Consegna –
Nel testo su Porta Molino, da che cosa prendono il nome la porta e il ponte?

Brano citato –
Restauro di Porta Molino
Padova
Porta Molino era il principale dei quattro accessi “regales” che si aprivano nella cinta muraria medievale di Padova; con le altre porte: S. Giovanni, Torricelle, Altinate, tutte orientate secondo i quattro punti cardinali, si individuava la suddivisione in quartieri fatta dalla topografia ecclesiastica nel 1204 per ragioni di efficienza amministrativa. Affacciata verso settentrione, la porta si innalza al termine del romano Ponte Molino che attraversa il ramo del Bacchiglione chiamato Tronco Maestro dove sino al 1884 funzionavano trentatré ruote di altrettanti molini montati su barche, da cui la porta ed il ponte traggono il nome.
Alta quasi 26 metri, venne eretta in pietra e cotto nel XIII secolo. L’importanza funzionale della torre, e con essa della porta, nella struttura urbana della città medievale era data dal fatto che costituiva l’accesso principale di gran parte delle provenienze da nord e segnava l’inizio dell’antico “Cardo Massimo” o Strà Maggiore che si collegava direttamente, a sud, con la porta di S. Maria d’Avanzo (non più esistente) ed intersecava, nella parte mediana, il centro civile e religioso dell’aggregato urbano rappresentato dal Palazzo della Ragione, dal Capitanio e dal Duomo. Il torrione si innalza nella parte esterna della cortina muraria su un arco romanico in pietra, mentre all’interno si succedono due arcate, di cui la più ampia e suggestiva è a sesto acuto. Interessante l’accesso barocco al torrione superiore, costruzione della fine del XVII secolo accostata alla facciata interna, sulla sinistra. Ai lati si notano ancora parti delle mura comunali. L’accesso pedonale è frutto di interventi ottocenteschi, come pure l’utilizzo della parte superiore della porta come vasca d’accumulo per la prima rete di distribuzione dell’acqua potabile in città.

Un po' di materiale –
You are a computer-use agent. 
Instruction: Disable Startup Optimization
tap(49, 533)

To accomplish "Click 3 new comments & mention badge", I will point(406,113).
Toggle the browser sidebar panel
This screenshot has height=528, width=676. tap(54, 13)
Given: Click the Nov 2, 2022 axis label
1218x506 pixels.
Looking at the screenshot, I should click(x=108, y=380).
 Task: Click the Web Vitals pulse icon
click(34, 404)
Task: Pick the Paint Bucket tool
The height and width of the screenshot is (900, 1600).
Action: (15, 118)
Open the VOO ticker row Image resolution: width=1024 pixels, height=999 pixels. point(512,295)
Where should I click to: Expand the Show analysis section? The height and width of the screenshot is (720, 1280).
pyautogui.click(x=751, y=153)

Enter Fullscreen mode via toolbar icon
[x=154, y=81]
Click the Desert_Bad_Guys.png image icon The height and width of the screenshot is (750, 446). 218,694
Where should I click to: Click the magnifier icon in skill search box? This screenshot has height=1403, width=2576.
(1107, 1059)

Risposta completa –
Dai molini: fino al 1884 sul Tronco Maestro funzionavano trentatré ruote di altrettanti molini montati su barche.